__Exercise requirements__
Output only the lines from the one holding "Expand the dropdown" to the end of the data below, please, copied exactly.

[Stored data entries]
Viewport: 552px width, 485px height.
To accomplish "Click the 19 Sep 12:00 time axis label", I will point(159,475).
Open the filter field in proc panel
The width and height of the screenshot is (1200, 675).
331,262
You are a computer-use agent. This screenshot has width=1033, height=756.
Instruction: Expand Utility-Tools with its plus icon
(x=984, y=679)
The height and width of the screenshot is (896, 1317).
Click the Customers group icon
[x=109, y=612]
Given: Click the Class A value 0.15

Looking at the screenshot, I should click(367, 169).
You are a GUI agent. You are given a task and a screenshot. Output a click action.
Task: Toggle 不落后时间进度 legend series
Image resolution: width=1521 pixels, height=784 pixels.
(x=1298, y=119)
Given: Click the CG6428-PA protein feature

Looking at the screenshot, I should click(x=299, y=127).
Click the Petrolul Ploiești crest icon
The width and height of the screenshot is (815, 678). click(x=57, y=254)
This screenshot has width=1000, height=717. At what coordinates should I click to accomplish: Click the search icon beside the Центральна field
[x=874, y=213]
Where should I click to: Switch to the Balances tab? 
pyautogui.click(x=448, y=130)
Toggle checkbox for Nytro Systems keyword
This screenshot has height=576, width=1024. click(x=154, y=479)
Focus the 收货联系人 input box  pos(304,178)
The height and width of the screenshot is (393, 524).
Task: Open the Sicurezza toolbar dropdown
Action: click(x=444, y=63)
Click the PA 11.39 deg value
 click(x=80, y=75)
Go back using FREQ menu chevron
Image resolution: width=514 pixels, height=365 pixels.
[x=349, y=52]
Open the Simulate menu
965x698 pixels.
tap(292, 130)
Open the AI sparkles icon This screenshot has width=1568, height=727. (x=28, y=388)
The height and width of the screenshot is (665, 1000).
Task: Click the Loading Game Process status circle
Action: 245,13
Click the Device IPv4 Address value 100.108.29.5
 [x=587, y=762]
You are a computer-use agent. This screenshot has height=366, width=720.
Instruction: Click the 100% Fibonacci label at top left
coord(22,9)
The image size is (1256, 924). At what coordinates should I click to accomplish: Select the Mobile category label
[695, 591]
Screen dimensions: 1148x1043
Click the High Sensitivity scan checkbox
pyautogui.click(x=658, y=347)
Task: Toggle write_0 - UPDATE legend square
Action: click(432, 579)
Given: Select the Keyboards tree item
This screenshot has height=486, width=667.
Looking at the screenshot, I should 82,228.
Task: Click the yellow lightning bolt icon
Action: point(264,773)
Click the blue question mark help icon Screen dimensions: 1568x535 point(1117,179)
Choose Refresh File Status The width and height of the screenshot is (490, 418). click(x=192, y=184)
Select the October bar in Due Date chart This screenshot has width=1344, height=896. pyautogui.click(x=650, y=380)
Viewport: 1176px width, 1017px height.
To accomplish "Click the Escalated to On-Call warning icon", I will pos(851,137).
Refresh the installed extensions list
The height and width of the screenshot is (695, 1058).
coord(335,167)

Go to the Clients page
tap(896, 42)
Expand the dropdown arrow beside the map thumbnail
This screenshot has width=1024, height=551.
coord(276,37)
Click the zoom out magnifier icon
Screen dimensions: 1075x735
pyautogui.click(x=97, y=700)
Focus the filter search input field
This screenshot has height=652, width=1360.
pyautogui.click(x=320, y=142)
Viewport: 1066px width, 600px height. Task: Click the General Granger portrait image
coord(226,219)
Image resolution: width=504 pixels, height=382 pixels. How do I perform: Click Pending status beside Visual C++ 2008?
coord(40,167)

__Answer box__
Expand the dropdown arrow beside the map thumbnail
This screenshot has width=1024, height=551.
coord(276,37)
Click the zoom out magnifier icon
Screen dimensions: 1075x735
pyautogui.click(x=97, y=700)
Focus the filter search input field
This screenshot has height=652, width=1360.
pyautogui.click(x=320, y=142)
Viewport: 1066px width, 600px height. Task: Click the General Granger portrait image
coord(226,219)
Image resolution: width=504 pixels, height=382 pixels. How do I perform: Click Pending status beside Visual C++ 2008?
coord(40,167)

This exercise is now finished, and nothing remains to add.